Mas a noção de morte faz parte de seu desenvolvimento cognitivo e depende dele. É preciso que ela tenha adquirido a noção de irreversibilidade do objeto. E isto ocorre por volta dos sete anos. Antes desta idade, a criança não tem a condição de pensar a morte. Uma criança pequena se equivoca quanto à conservação da matéria, que precede a noção de irreversibilidade. Esta aquisição cognitiva mudará sua ingenuidade de pensar que tudo que quebra, conserta, ou, tudo que para, volta a funcionar. Enfim, que tudo tem jeito. O experimento sobre a aquisição da noção de conservação de volume e de peso evidencia esta ainda deficiência do raciocínio da criança que só consegue lidar com uma das duas variáveis, a altura. Em frente à criança, o pesquisador lhe mostra dois recipientes de vidro: um largo e baixo, o outro fino e alto. Ele derrama uma quantidade de pérolas dentro do recipiente largo e baixo.

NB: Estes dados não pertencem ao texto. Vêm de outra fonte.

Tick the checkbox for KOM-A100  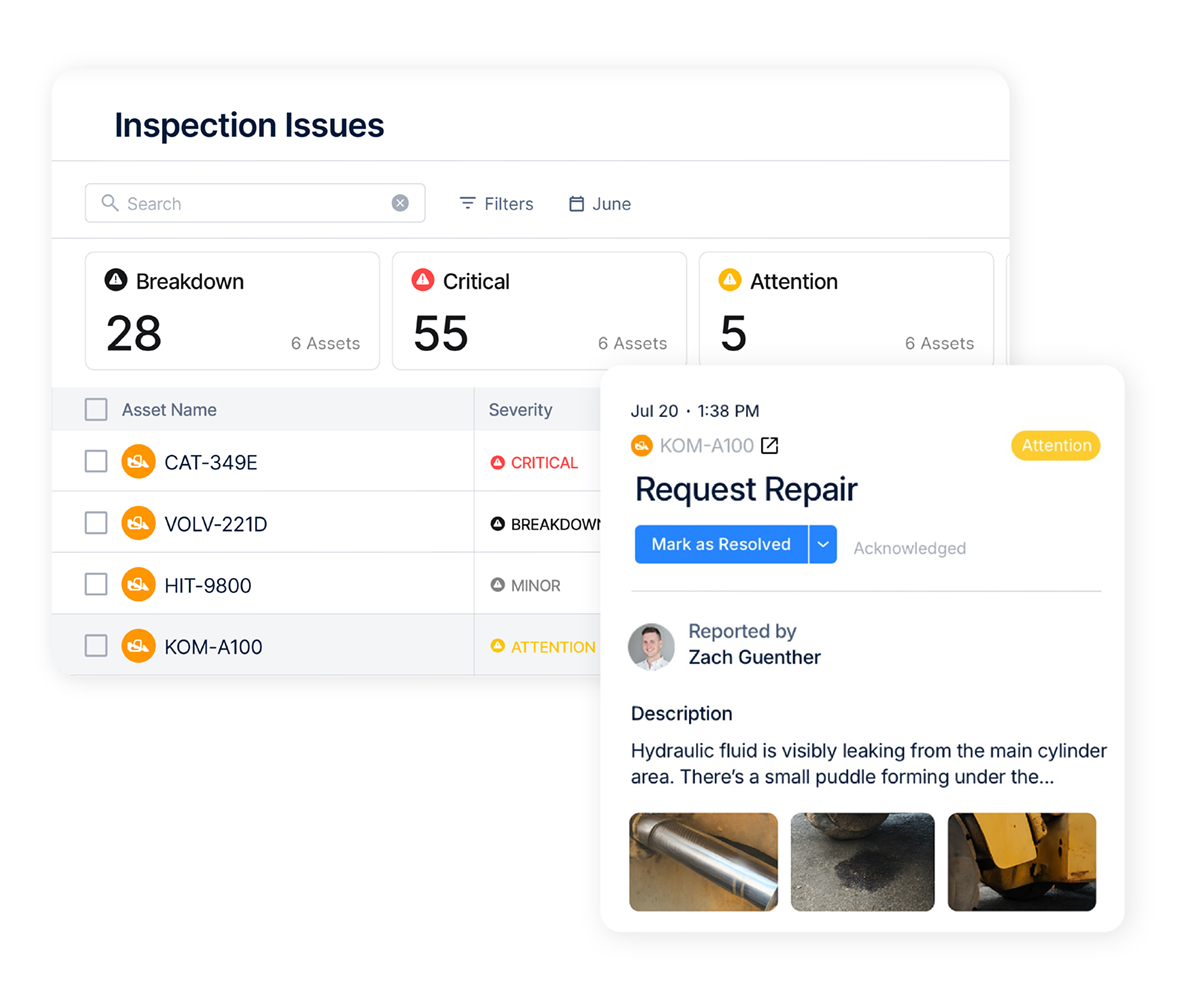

Depois, ele derrama esta quantidade de pérolas contidas no recipiente largo e baixo no recipiente estreito e alto. Isto feito na frente da criança. Então lhe pergunta onde tem mais pérolas, ao que a criança responde que é no recipiente estreito e alto. A criança ainda não consegue raciocinar com duas variáveis ao mesmo tempo, ou seja, altura x largura, horizontal x vertical, mesmo que ela tenha acompanhado a transferência das pérolas sem nenhum acréscimo de um recipiente para o outro. E a altura, ainda pelo parâmetro da altura de seu corpo, a variável do vetor vertical, será o único dado a ser considerado por ela.
Portanto, quando expomos uma criança à saturação precoce, como é agora a questão da morte, de um dado que ela ainda não adquiriu o recurso necessário para elaborá-lo, estamos forçando sua mente a dar uma resolução precária que pode vir a lhe custar, caso isso seja antecipado de maneira traumática. E isto acontecerá com todos os excessos precoces que por ventura lhe sejam impostos. No campo afetivo, no campo motor, no campo sexual, no campo intelectual, as exigências acima de sua capacidade de desenvolvimento, custarão caro.
Para a criança, o fechar os olhos é equivalente ao morrer e, por isso, ela fica tão agoniada quando encontra a mãe de olhos fechados, ou dormindo e, imediatamente, abrem os olhos da mãe, puxando as pálpebras. Abrir os olhos é “viver de novo”. É o olho fechado que angustia a criança pequena, como se esta fosse a representação do morrer.
Há uma equivalência desta representação com um costume de um povo nativo brasileiro. Os indígenas pintam dois círculos abaixo, no ângulo do rosto que representa os olhos abertos. Assim, se a morte vier buscar durante a noite, enquanto dorme, a morte será enganada porque verá o “olho aberto” o círculo pintado.
Pelo mistério que envolve esta que é a única verdade humana inabalável, ao mesmo tempo em que nunca é vista pelo próprio mortal, a morte está em tentativas figurativas sempre em tom de maldade, de crueldade, de violência determinada, sem rosto, com sua característica foice que parece representar o momento em que corta a cabeça de quem veio buscar. Não há representação do aspecto natural.